Variéras présentait vendredi dernier Variables, son troisième EP. Dans un écosystème riche où se mélangent différentes textures musicales, l’artiste organise la rencontre de l’orchestral avec l’électronique. Ce carambolage met en évidence une musique tout aussi complexe que le projet entrepris par son compositeur : rendre audible le travail silencieux des sentiments.
Originaire de Versailles, pianiste de formation, Variéras s’initie aux outils électroniques pour faire de la musique lors d’un voyage à Tokyo. Ses compositions mélangent savamment les compositions orchestrales et électroniques dans un univers musical complexe. Les thèmes de piano sont rejoints par des pulsions de synthétiseurs, parfois même les sections de violons se retrouvent submergées, noyées au milieu d’effets informatiques. Ces mouvements mélodiques rappellent un souvenir lointain dont il ne reste bientôt plus qu’un écho de textures disparates résonnant dans une reverb’. La musique de Variéras inspire un large panorama de sensations, allant de la mélancolie passagère à l’épopée, les explorant à chaque fois dans tout ce qu’elles renferment de plus complexe. Si l’on se laisse porter par Variables, nous plongeons inévitablement dans notre mémoire intime, celle qui associe des souvenirs, des rêves à des micro-sensations. Les compositions de Variéras recouvrent les émotions d’un voile de mystère, une plongée dans les limbes.
L’EP Variables est organisé d’une manière singulière. La tracklist n’est pas ordonnée selon une volonté de restituer à l’auditeur une impression d’homogénéité mais relève plutôt d’une désorganisation volontaire. S’il s’agissait d’un voyage, il ne serait pas reproduit dans l’exactitude des paysages glissants les uns à la suite des autres, conduisant du point de départ au point d’arrivée avec une limpidité remarquable, mais un voyage ponctué par toutes sortes d’intempéries, empêchant une restitution paisible des événements. Cette désorganisation volontaire se caractérise notamment par un éparpillement des suites de morceaux.
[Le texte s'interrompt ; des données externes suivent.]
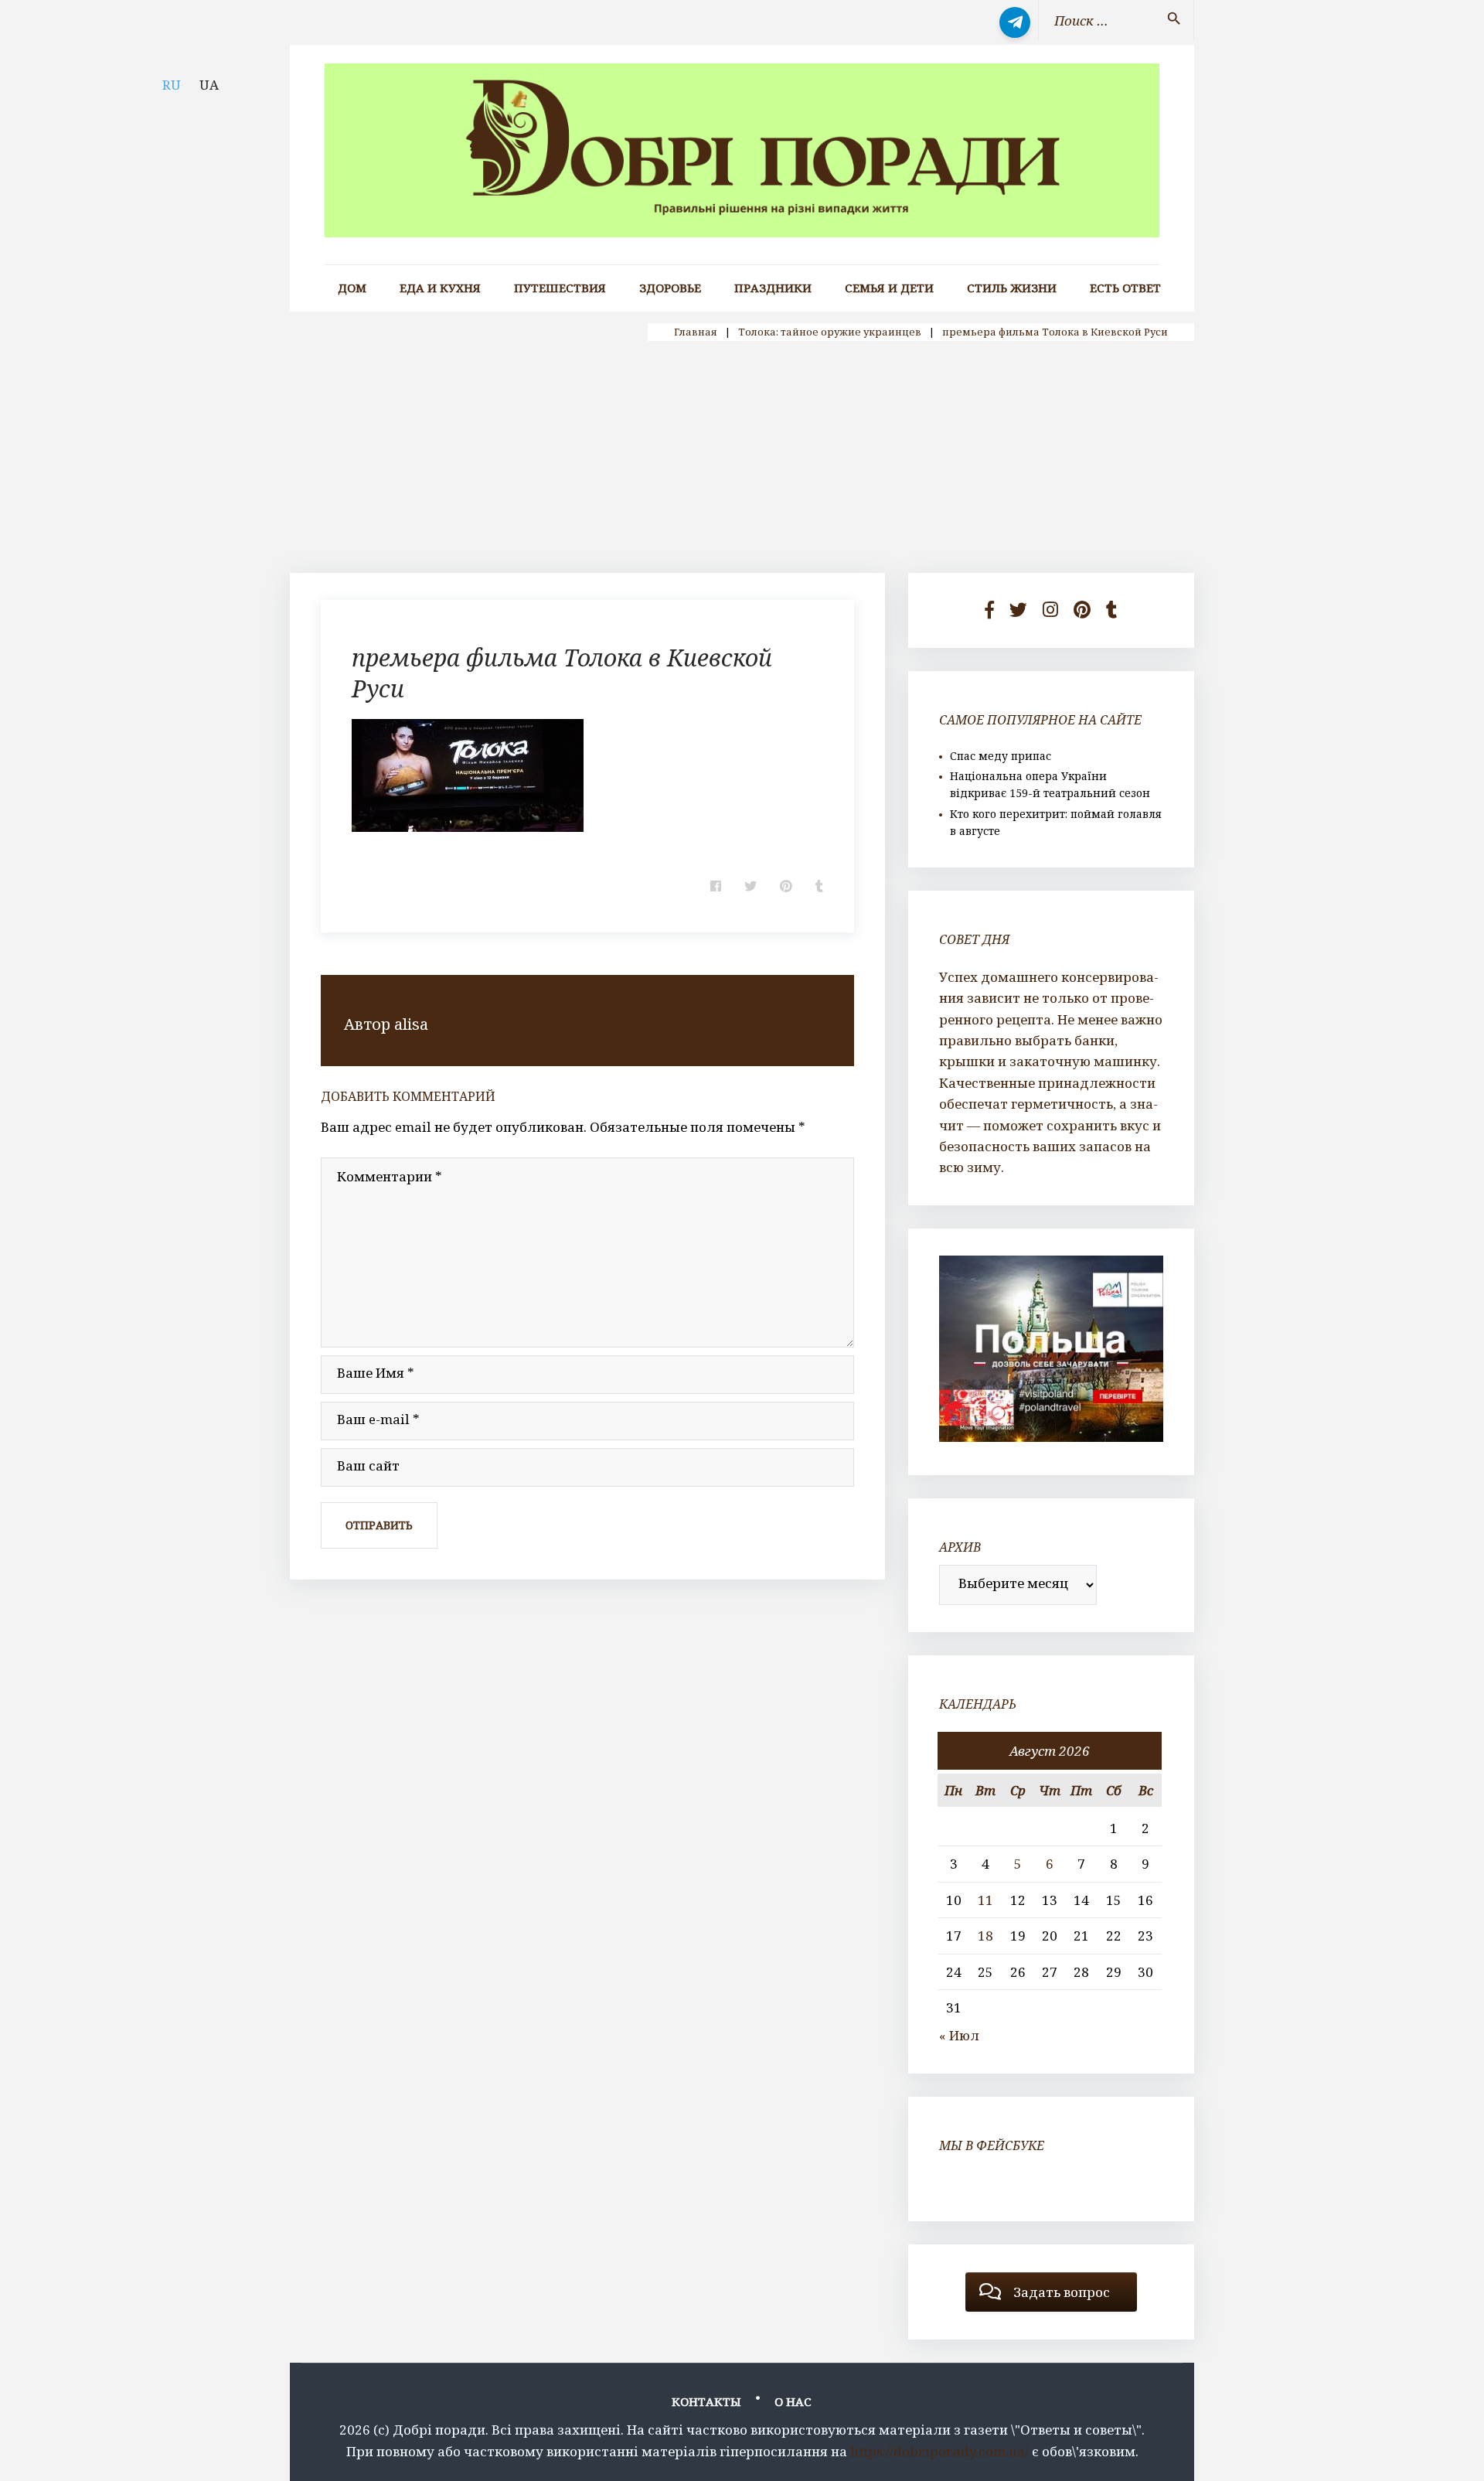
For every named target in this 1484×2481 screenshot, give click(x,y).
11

La série « Direct Sunlight », « Direct Sunlight II » et « Direct Sunlight III » est présentée dans le désordre et entrecoupée par d’autres titres qui peuvent eux-mêmes former d’autres suites, comme « Radiant », « Radiant II » et « Radiant III », ou un morceau indépendant, « Bakélite ». À l’écoute, on a à charge de faire fonctionner sa mémoire. On se doit de se remémorer, de construire des ponts invisibles entre ce qui a été écouté avant, il y a quelque temps déjà, et ce qui est à l’écoute maintenant.
Ce motif de la discontinuité se retrouve également dans la forme des morceaux, il devient un motif de composition. Lorsqu’un soulèvement épique se dessine, son expression limitée se voit bientôt interrompre par une accalmie qui laisse place à la mélancolie, au silence. Quand la musique se fait fougueuse, au son des cordes et des cloches qui exprime un élan vital, l’ardeur, elle, se voit remplacer, avec un naturel déconcertant, par une plainte lente. C’est ainsi que Variéras parvient à s’approcher de la vérité des sentiments avec le plus d’efficacité : il montre l’interruption, l’évolution, le changement, la spontanéité.
Finalement, Variables convainc par sa maîtrise des différentes méthodes de composition. Qu’il s’agisse de l’écriture pour des instruments tels que le piano et les violons, ou d’une écriture électronique sur synthétiseur ou avec des machines, les mélodies séduisent. Variéras parvient tout aussi bien à orchestrer la rencontre entre analogique et numérique sans que nous n’ayons jamais l’impression que l’un soit superposé à l’autre, mais toujours en symbiose. De cette cohabitation sonore, naît une matière musicale riche qui rend le propos de l’artiste consistant.